Print, from the listing below, the lines starting at the line containing "[Voir OCEANSAPART sur Facebook] (169, 1789)" and ending at the line containing "Maya Pant (751, 859)", exactly as they stand, and print nothing else.

Dataset records: Begin

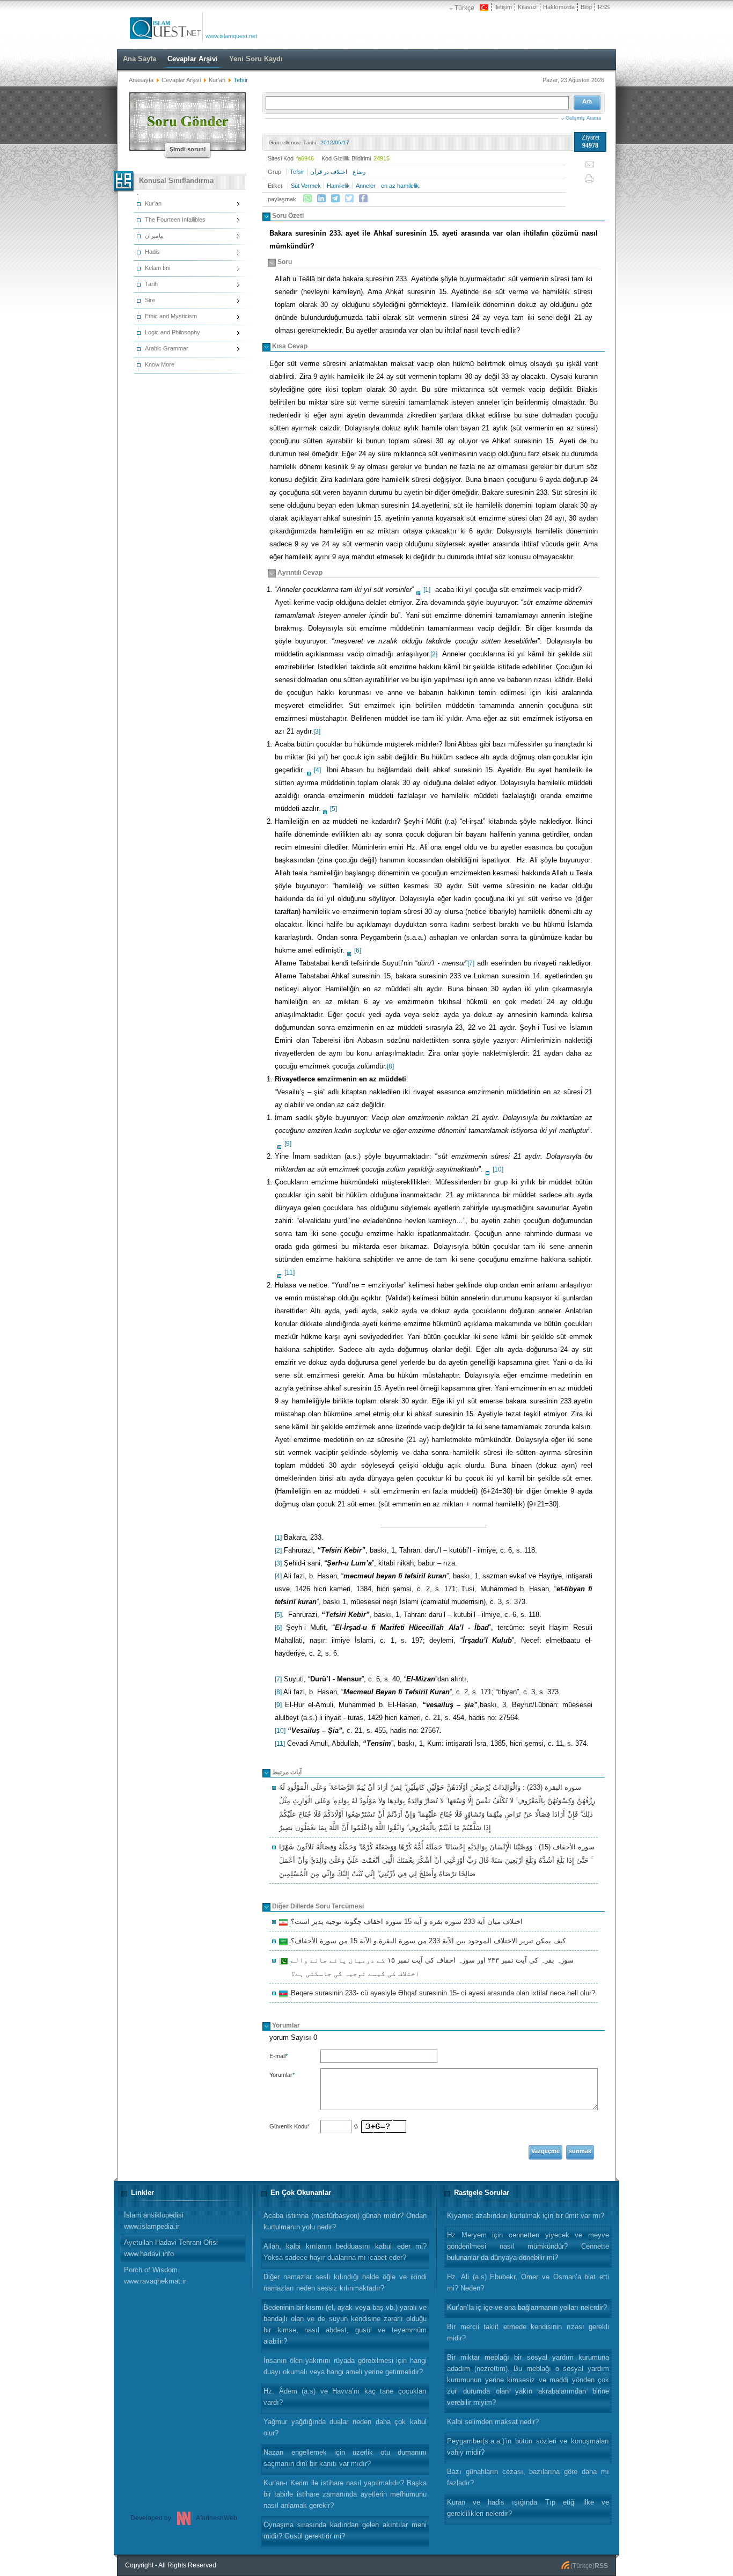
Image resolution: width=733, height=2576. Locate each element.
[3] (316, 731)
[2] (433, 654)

Dataset records: End
Dataset records: Begin

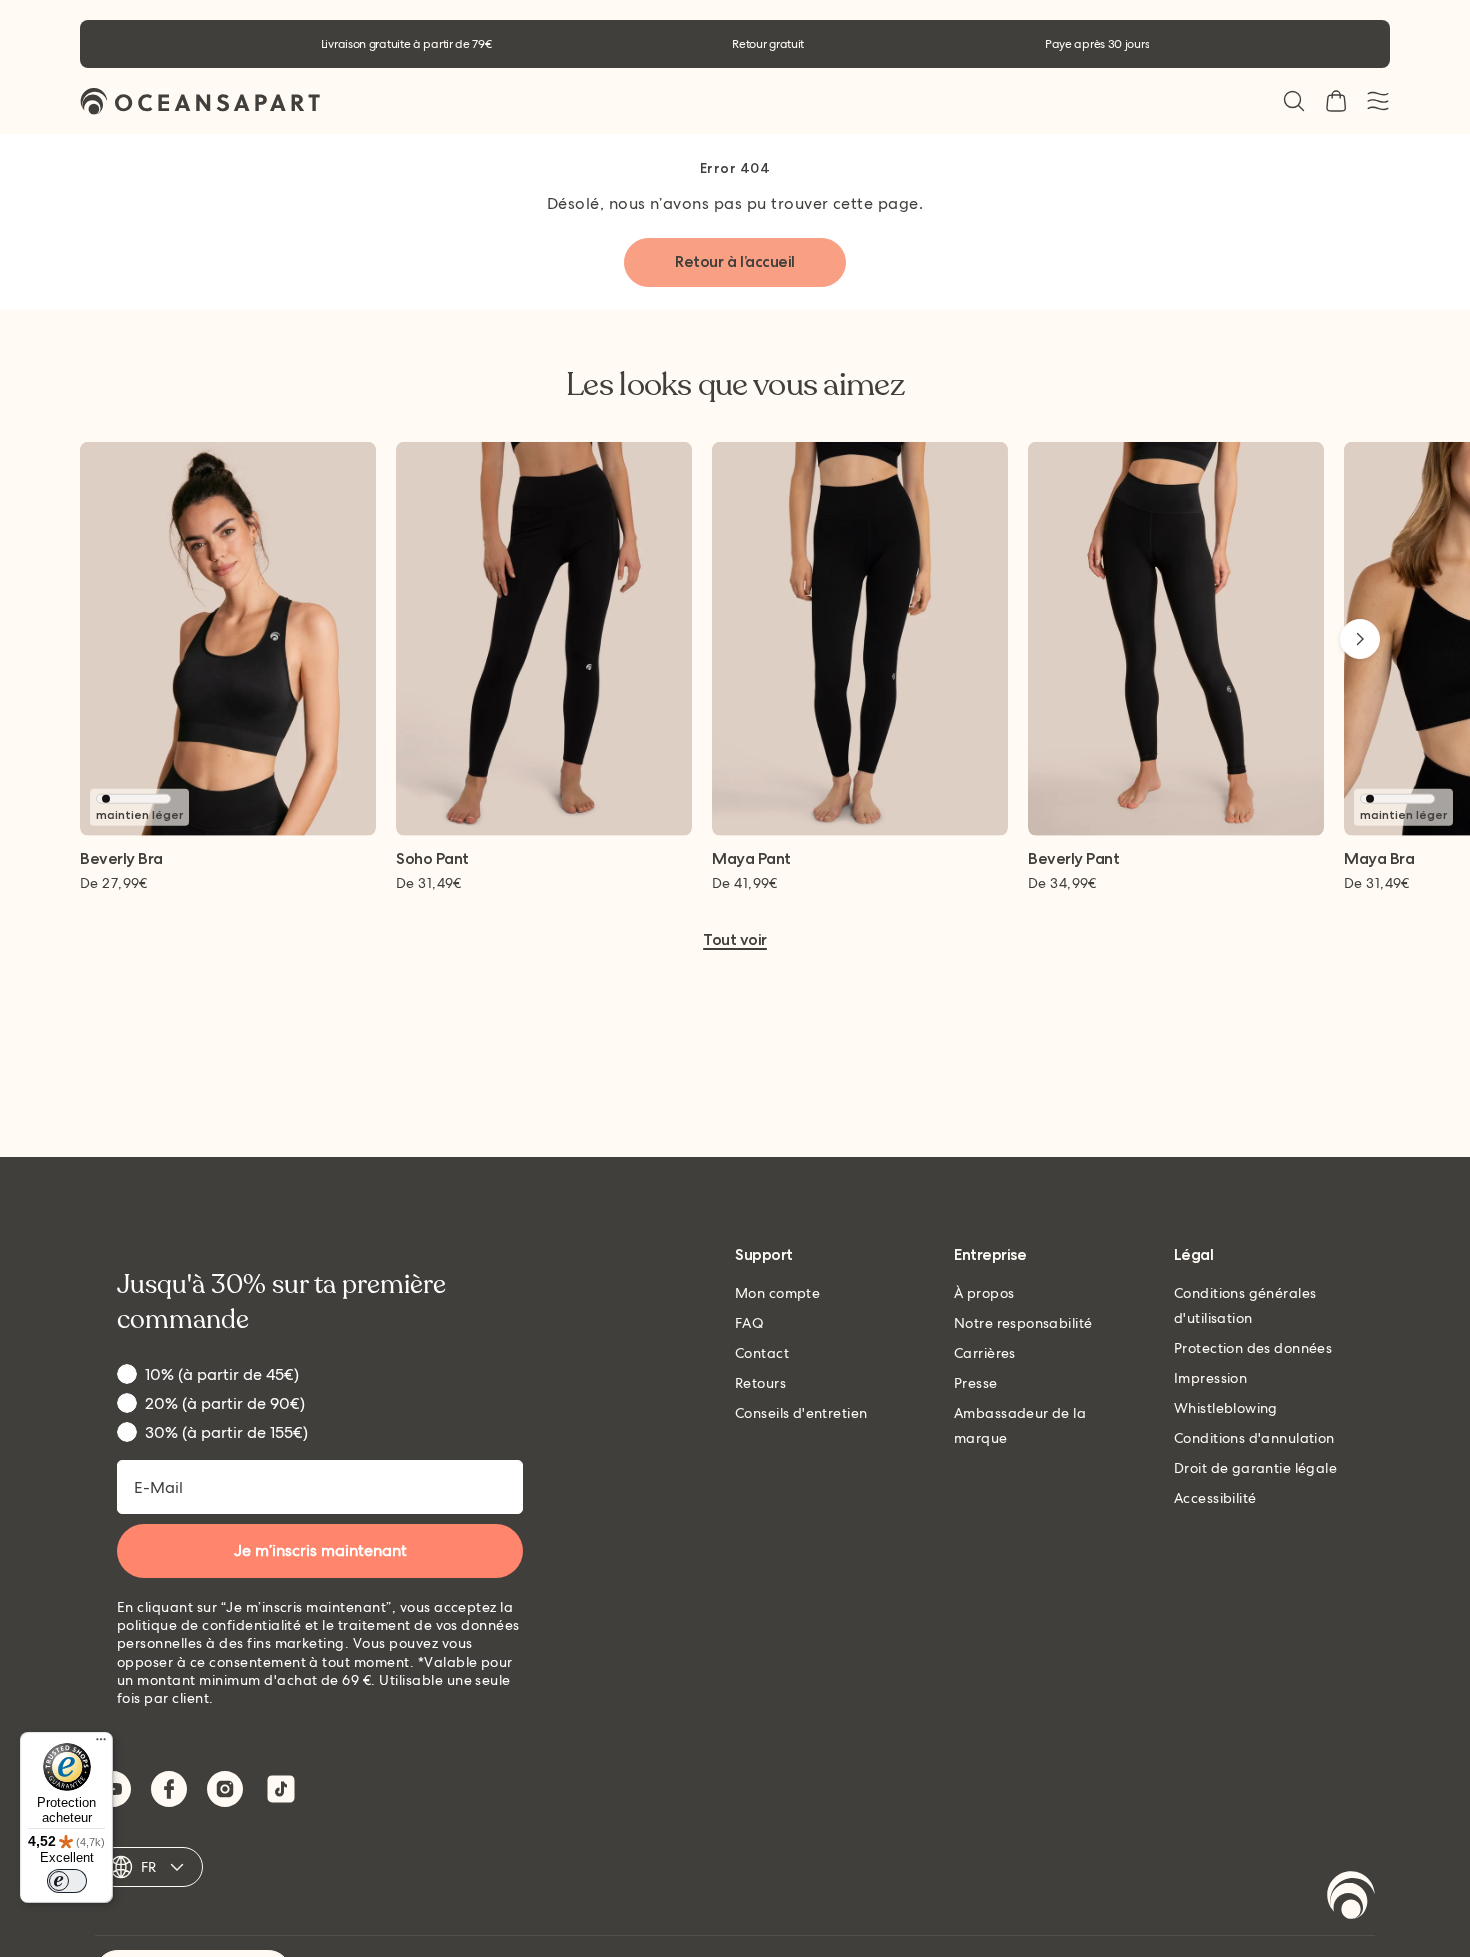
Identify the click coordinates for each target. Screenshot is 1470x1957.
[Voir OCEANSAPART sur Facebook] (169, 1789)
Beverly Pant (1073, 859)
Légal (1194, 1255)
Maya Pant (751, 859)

Dataset records: End

• **Your solution**:
[Voir OCEANSAPART sur Facebook] (169, 1789)
Beverly Pant (1073, 859)
Légal (1194, 1255)
Maya Pant (751, 859)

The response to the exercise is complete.